A prototype for training teams: type 1 diabetes clinic and multidisciplinary meeting simulation

Background
Medical education aims to equip physicians with the knowledge and skills required to deliver effective and safe patient care. Simulation-based education provides experiential learning and a safe environment for trainees to learn and develop their technical and non-clinical skills. We hosted an endocrinology and diabetes specialist registrar training day and aimed to simulate scenarios akin to those seen on a standard working day for a diabetes and endocrinology trainee. This included holding a referrals bleep, assessing a patient in clinic, and discussing cases in a multidisciplinary team (MDT) meeting. The clinic and multidisciplinary meeting (MDM) simulation aimed to improve trainees’ data interpretation, presentation skills and knowledge of relevant technology while considering key psychosocial factors in management of patients with type 1 diabetes (T1D).
Methods
Trainees were divided into groups of 3–4, with those of similar seniority grouped together. In the clinic scenario each group was presented with a different case. The information provided included the patient's background, concerns and diabetes technology data. Small group discussion followed to discuss the information available and construct the management plan. Each group then presented their case to a multidisciplinary team (diabetologist, diabetes specialist nurse, diabetes specialist dietitian, psychiatrist) structured in a similar format to the type 1 diabetes multidisciplinary meeting at an inner-city teaching hospital. The trainees were asked to present the cases to the MDM and discuss management plan to inform the MDT discussion. Following each case there was a debrief to discuss the learning points.
Results
Thirteen specialist registrars attended the session, ten (77%) answered the pre- and post-session questionnaire.
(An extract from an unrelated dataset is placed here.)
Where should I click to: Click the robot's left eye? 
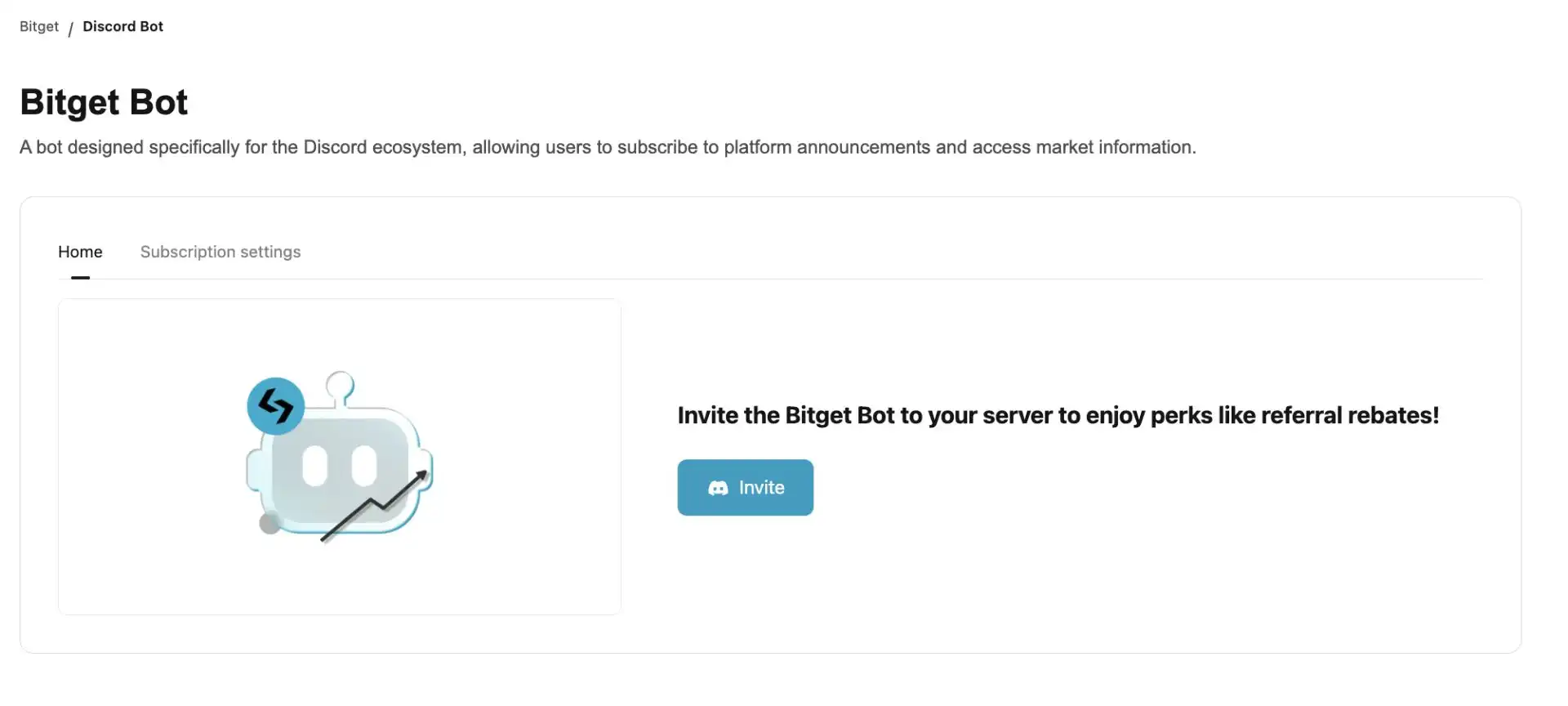(315, 467)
Six (60%) were from ST3–4 and four (40%) were from ST5–7. The training day was rated using a Likert scale (poor (1) to excellent (5)) with a mean score of 4.7±0.64. The qualitative feedback included trainees enjoying the ‘interactive sessions’ with ‘problem-solving aspects’, ‘MDT approach’ and an ‘abundance of educators’. Scores (Likert scale 1=strongly disagree to 5=strongly agree) of skills increased after the session compared with pre-session scores in ‘Performing an outpatient assessment of a complex patient with type 1 diabetes’ (3.64±0.88 to 4.38±0.7), ‘Analysing data from diabetes technology and using this to inform the consultation’ (3.45±0.99 to 4.13±0.78), ‘Initiating appropriate diabetes technology according to relevant guidelines’ (3.27±0.86 to 4.13±0.78), and ‘Considering the psychosocial factors in diabetes consultations’(3.64±0.88 to 4.25±0.83).
Conclusion
Simulating a clinic and MDM setting, in which small groups of trainees discuss challenging aspects of a case and how they would approach the consultation, encourages collaborative learning and promotes problem-solving skills. Presenting the cases in front of a simulated MDT enables feedback from experts with different perspectives on a case. The feedback suggests this method of teaching improved trainees’ confidence in performing outpatient assessments, analysing data, initiating technology and considering psychosocial aspects. The presence of the members of the MDT provides different perspectives to the management of patients and offers unique learning opportunities to develop a team approach to the care of patients with T1D.